Я с радостью соглашалась и спешила вместе с ним.

— Ты знаешь, — говорила я ему по дороге, — я теперь очень счастлива! И почему я не догадалась поступить так с самого начала?

— Женщины не знают, что такое счастье и несчастье.

— Ты думаешь? Впрочем, наверно, ты прав. А мужчины?

— У мужчин бывает только несчастье. Они всегда борются со страхом.

— Я тебя не понимаю, но все равно мне хорошо. И какие чудесные люди хозяева ресторана!

— Дураки! Деревенщина! И жадные, как шакалы. Сперва споили меня, а теперь еще хотят на мне заработать!

— В этом нет ничего странного! Ведь они торговцы! К тому же ты, кажется, с его женой был близок?..

— Это было давно. А что, он разве знает?

— Наверное, знает. Как-то он сказал: «И любовницу здесь завел, и долги наделал…»

— Знаешь, может, тебе и нелегко услышать, но мне иногда так хочется умереть! С детства думаю об этом. Да и для других было бы лучше. Правда? Но я вот никак не могу на это решиться. Будто какая-то страшная сила удерживает меня.

— Твоя работа!

— Работа — чепуха! Ты думаешь, что существуют какие-либо великие или бездарные творения? Глупости. Тебе нравится — значит, хорошо, нет — значит, плохо. Как, например, воздух, который вдыхают и выдыхают наши легкие. А самое страшное, что где-то на этом свете есть бог. По-твоему, есть бог?

— Что?

— Есть ли бог?

— Не знаю.

— Не знаешь?

Прошло несколько дней, и мне стало казаться, что все, кто приходят к нам в ресторан, — это одни жулики. «Боже! — подумала я, — ведь мой муж по сравнению с ними почти святой. Да что посетители! Все, кого я вижу кругом, стараются скрыть от чужих глаз какие-то свои ужасные преступления».

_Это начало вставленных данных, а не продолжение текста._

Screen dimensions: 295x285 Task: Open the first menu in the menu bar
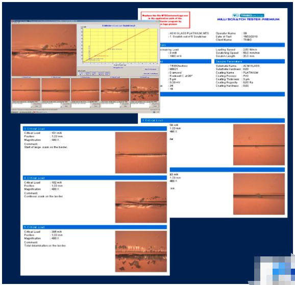pyautogui.click(x=12, y=23)
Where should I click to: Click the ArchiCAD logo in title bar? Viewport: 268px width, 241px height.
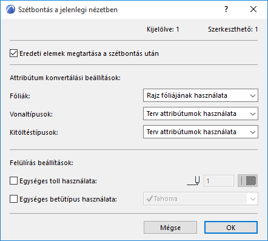[x=10, y=10]
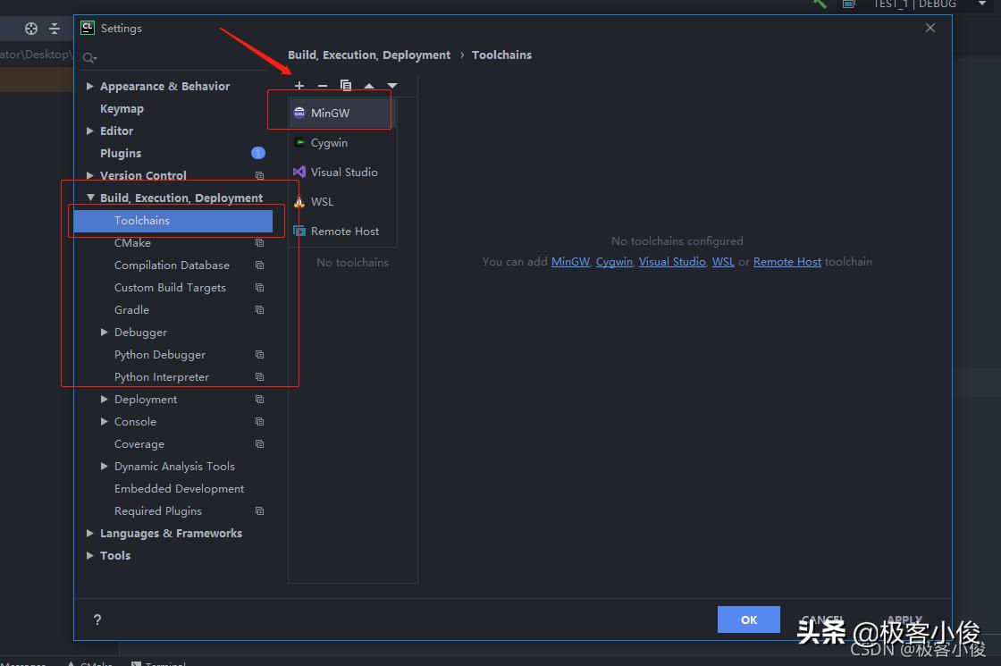The height and width of the screenshot is (666, 1001).
Task: Choose Remote Host from popup
Action: (344, 232)
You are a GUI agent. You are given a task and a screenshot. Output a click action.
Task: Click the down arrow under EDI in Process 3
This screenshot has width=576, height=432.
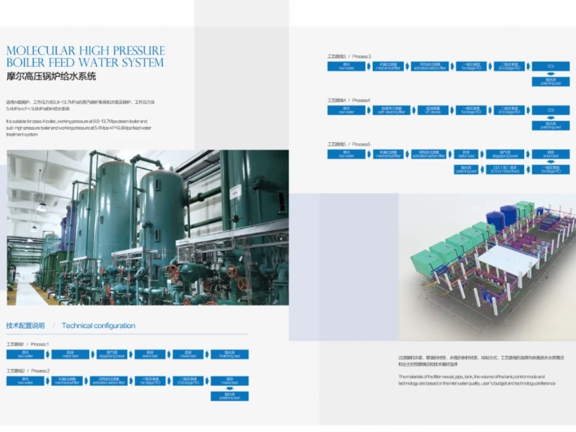551,74
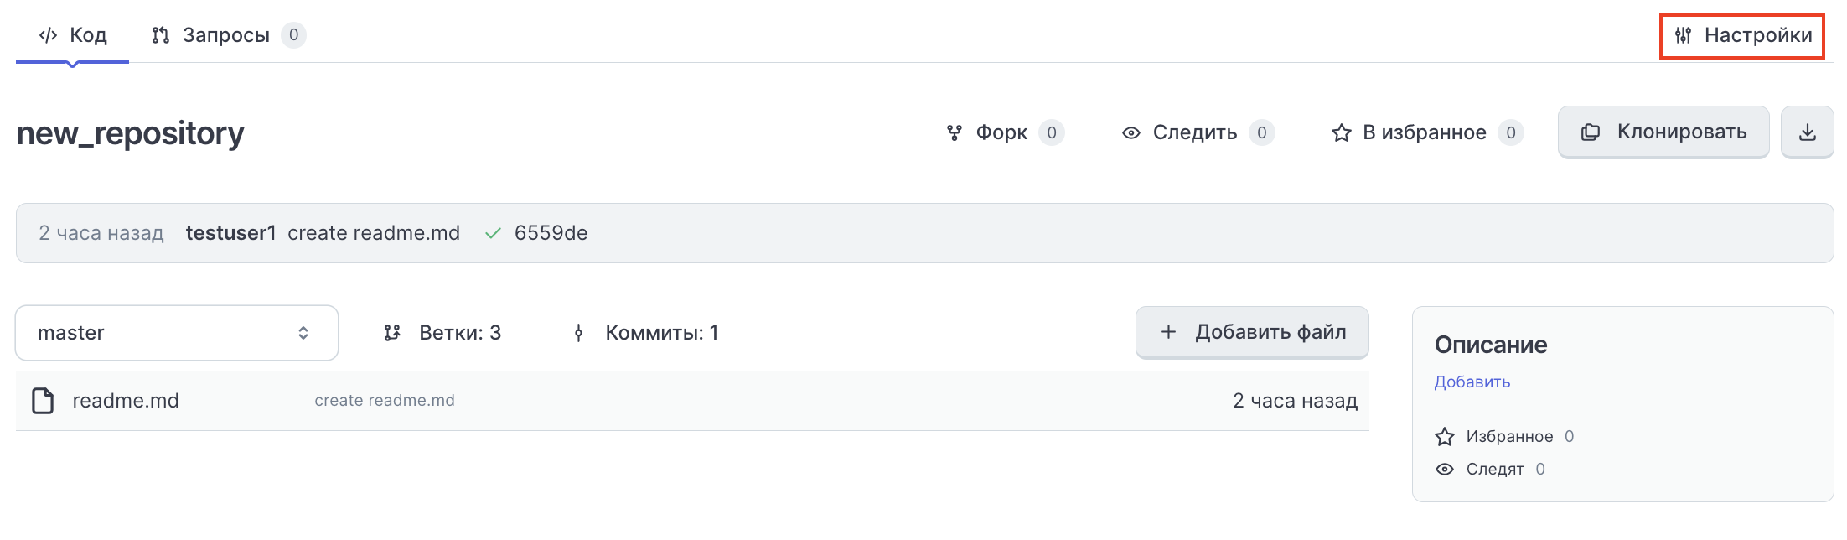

Однажды к нам зашла, с черного хода, конечно, хорошо одетая дама лет пятидесяти. Она, не стесняясь, предложила нам сакэ по триста иен за сё. Хозяйка купила, потому что запрошенная цена была намного ниже рыночной. Но вместо сакэ эта дама продала воду. «Может быть, на свете и невозможно жить честно, — подумала я. — Такая на вид благородная дама, а идет на подобную низость! А может быть, мораль этого мира вообще сводится к карточной игре, где проигрышная карта вдруг неожиданно выигрывает?»

О господи, если ты существуешь, явись мне!

В последних числах января один посетитель нанес мне тяжелую обиду.

В тот вечер шел дождь. Мой муж не появлялся. Зато к нам зашел его старый товарищ по издательству Ядзима-сан, который и прежде изредка навещал меня и приносил мне деньги. Его сопровождал незнакомый мужчина лет сорока. Заказан сакэ, они начали громко спорить, хорошо или плохо, что жена Отани-сана пошла работать в ресторан. Я, смеясь, спросила:

— А где именно она работает?

— Не знаю, но она значительно изысканнее и интереснее вас, «маленькая счастливица», — ответил мне Ядзима-сан.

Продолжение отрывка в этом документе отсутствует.